Noting that President Trump gave a piece of granite from the King memorial to Pope Francis, Theoharis asserts that such homages do little to productively honor the memory of the movement. To the contrary, “these often bipartisan acts of memorialization whitewash the history … becoming a veil to obscure enduring racial inequality, a tool to chastise contemporary protest, and a shield to charges of indifference and inaction.”

Repeatedly, Theoharis reveals facts or recollects statements that are instructive, albeit painful to consider. Emphasizing the extent to which King was disparaged while alive, she notes that in 1966 a Gallup poll found that 72 percent of white Americans had an unfavorable opinion of the civil rights leader. Stressing the extent to which political authorities in the 1960s denied the obvious reality of deep and pervasive societal racism, she quotes Gov. Edmund Brown declaring in 1965 (just as the Watts section of Los Angeles was literally going up in smoke) that “California is a state where there is no racial discrimination.” Insisting that racial prejudice was a nationwide malady and not a pathology limited to the Jim Crow South, she quotes William O’Connor, the incoming head of the Boston School Committee. “We have no inferior education in our schools,” O’Connor declared, abjuring any suggestion that evident racial biases and unfair allocations of resources had anything to do with glaring differences in the educational milieus experienced by white and black pupils in the public schools. “What we’ve been getting is an inferior type of student,” by which he meant, of course, inferior black students.

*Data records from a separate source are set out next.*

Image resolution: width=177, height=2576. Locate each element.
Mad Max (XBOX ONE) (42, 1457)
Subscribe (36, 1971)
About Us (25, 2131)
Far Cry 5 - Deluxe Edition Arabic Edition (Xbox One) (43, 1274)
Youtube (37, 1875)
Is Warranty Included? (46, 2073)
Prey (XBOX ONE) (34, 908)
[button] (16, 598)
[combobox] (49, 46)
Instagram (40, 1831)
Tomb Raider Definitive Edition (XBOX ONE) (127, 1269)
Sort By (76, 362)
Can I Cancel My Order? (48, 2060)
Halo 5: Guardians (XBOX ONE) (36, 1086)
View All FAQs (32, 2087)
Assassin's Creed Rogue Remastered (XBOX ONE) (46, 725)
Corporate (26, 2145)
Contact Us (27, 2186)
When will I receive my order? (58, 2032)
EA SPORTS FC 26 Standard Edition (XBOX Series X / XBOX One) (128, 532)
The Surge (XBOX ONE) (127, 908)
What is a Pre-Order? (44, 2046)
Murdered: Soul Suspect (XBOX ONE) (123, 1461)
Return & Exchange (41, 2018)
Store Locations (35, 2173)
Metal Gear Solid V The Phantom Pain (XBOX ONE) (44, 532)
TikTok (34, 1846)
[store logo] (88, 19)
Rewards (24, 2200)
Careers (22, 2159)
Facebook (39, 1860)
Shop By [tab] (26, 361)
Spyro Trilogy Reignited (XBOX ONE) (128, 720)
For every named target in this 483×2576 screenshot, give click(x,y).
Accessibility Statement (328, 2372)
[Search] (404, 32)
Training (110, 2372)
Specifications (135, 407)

Theoharis’ systematic debunking is a useful antidote to sentimental narratives that are, as she persuasively argues, all too smug, all too easy, all too lacking in the conflict and dread, tragedy and defeat that suffused the most consequential American reform effort of the 20th century.

But Theoharis’ account is also problematic. Ideological rigidities prevent it from illuminating more fully the messy complexity of the movement’s history, legacy and lessons. She denounces wholesale internal culturalist explanations for African-American difficulties, as if such diagnoses are in principle erroneous and reactionary. Yet in the deservedly iconic “Letter From Birmingham City Jail,” one encounters King sternly lecturing complacent “Negroes who, as a result of long years of oppression, have been so completely drained of self-regard and a sense of ‘somebodiness’ that they have adjusted to segregation.” Was King, too, guilty of the “polite racism” that Theoharis attributes to others who highlight the significance of cultural and psychological maladaptations to external challenges?

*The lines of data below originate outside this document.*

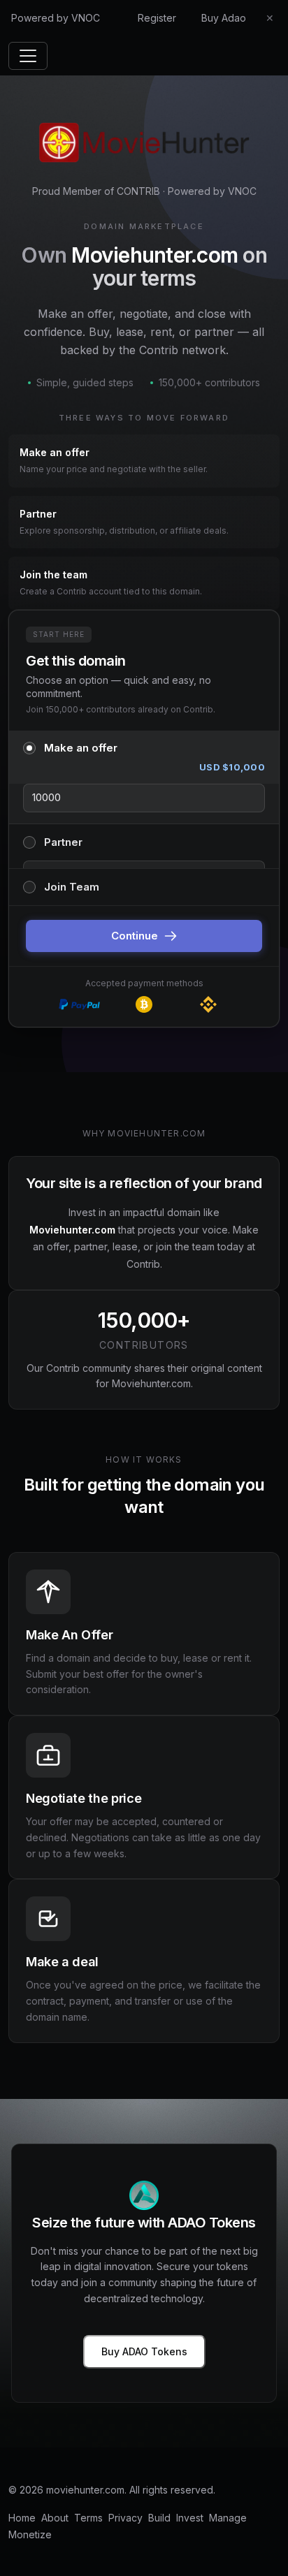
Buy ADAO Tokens (144, 2351)
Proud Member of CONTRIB (96, 191)
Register (157, 18)
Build (159, 2518)
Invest (189, 2518)
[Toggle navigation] (28, 56)
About (55, 2518)
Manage (228, 2518)
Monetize (30, 2534)
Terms (88, 2518)
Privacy (125, 2518)
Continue (134, 935)
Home (22, 2518)
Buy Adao (223, 18)
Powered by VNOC (55, 18)
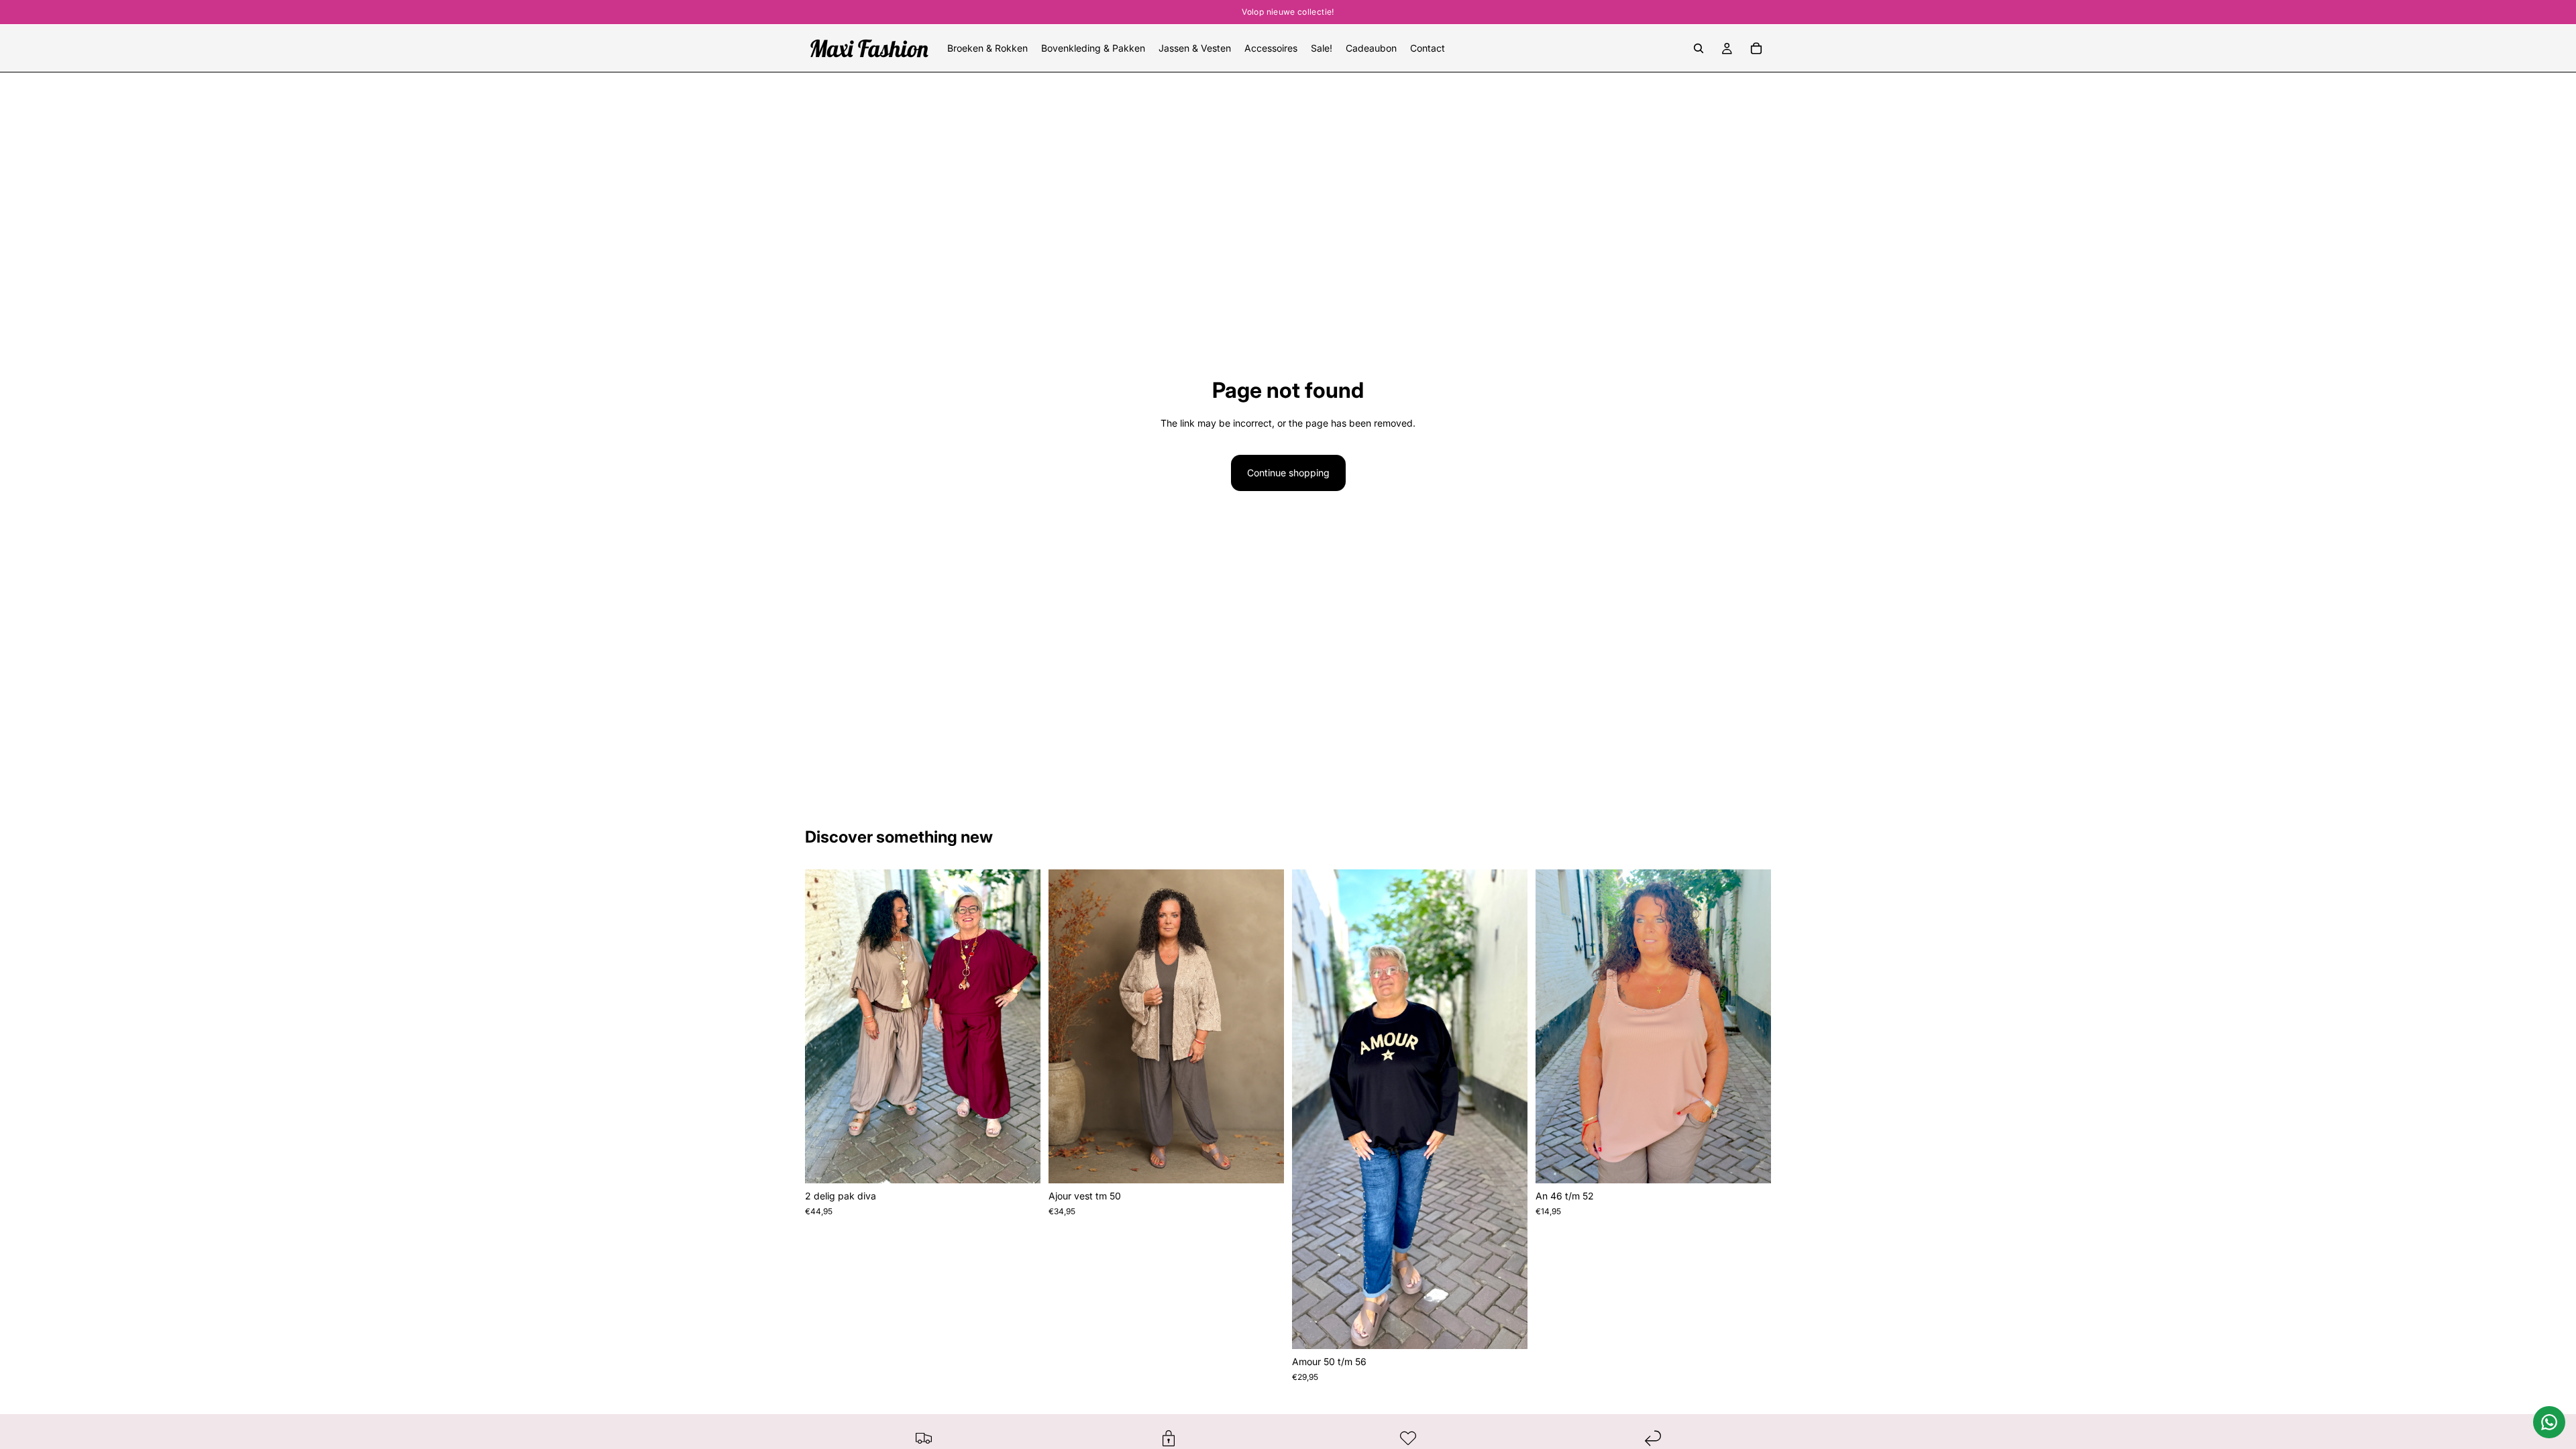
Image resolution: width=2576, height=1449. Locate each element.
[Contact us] (2549, 1422)
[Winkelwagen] (1756, 48)
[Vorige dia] (825, 1026)
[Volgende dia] (1020, 1026)
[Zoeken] (1698, 48)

Theoharis implicitly urges students of the second reconstruction to review it anew, unbound by inherited inhibitions. But with respect to certain subjects, she is conspicuously silent. She keeps to herself, for instance, whether she believes that her heroes in the Black Power wing of the movement ever committed any strategic or moral errors. Decrying the derogatory reputation that burdens the memory of the Black Panther Party, she maintains that it ought to get credit for wholesome but frequently overlooked initiatives such as its provision of medical care and free breakfast programs for children. Given her demand for realism, one might have thought that she would also confront the fact that the Black Panthers repeatedly referred to police as “pigs” and discuss what lessons ought to be drawn from the consequences of the Panthers’ rhetorical strategies.

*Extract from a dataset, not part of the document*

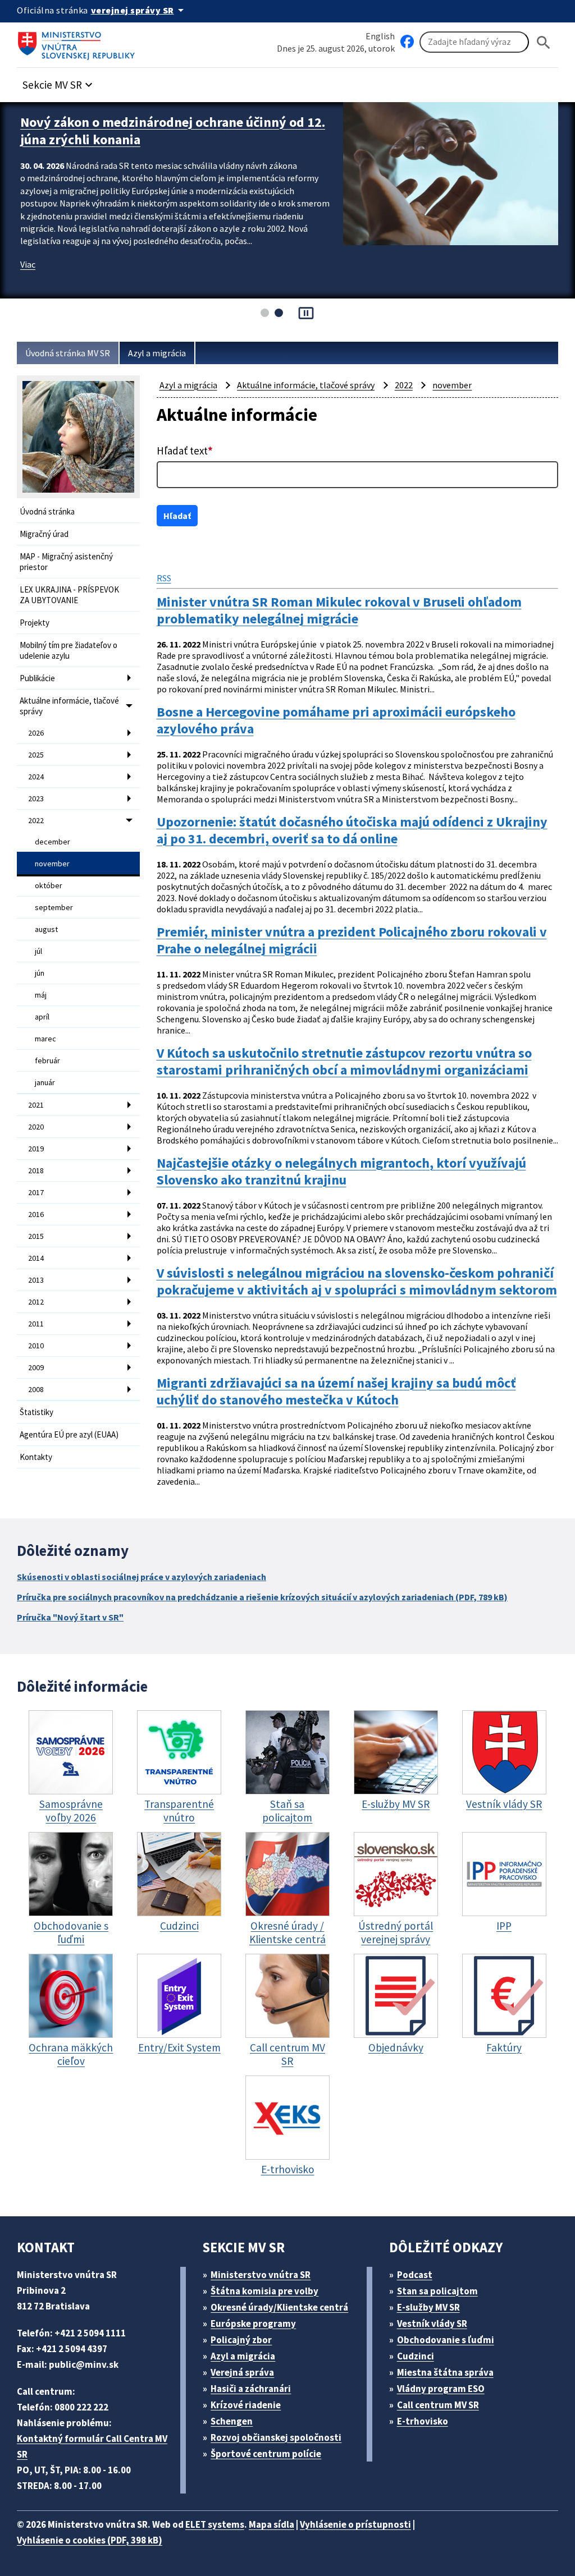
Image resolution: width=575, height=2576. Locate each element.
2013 (36, 1280)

Theoharis rails against conservative and liberal depictions of the civil rights movement and in the course of doing so offers many useful criticisms. One wonders, though, whether she fundamentally opposes mythologizing or merely the mythologizing of intellectuals to her ideological right. She observes that the “recounting of national histories is never separate from present-day politics.” Does she mean that all histories are thus merely projections of present-day politics? I hope not. But the way she advances her argument sometimes suggests a conflation of historical analysis with political exhortation. I wish that she would heed her own call for realism. Responding appropriately would mean upending fables of all sorts.

Randall Kennedy is the Michael R. Klein professor of law at Harvard Law School.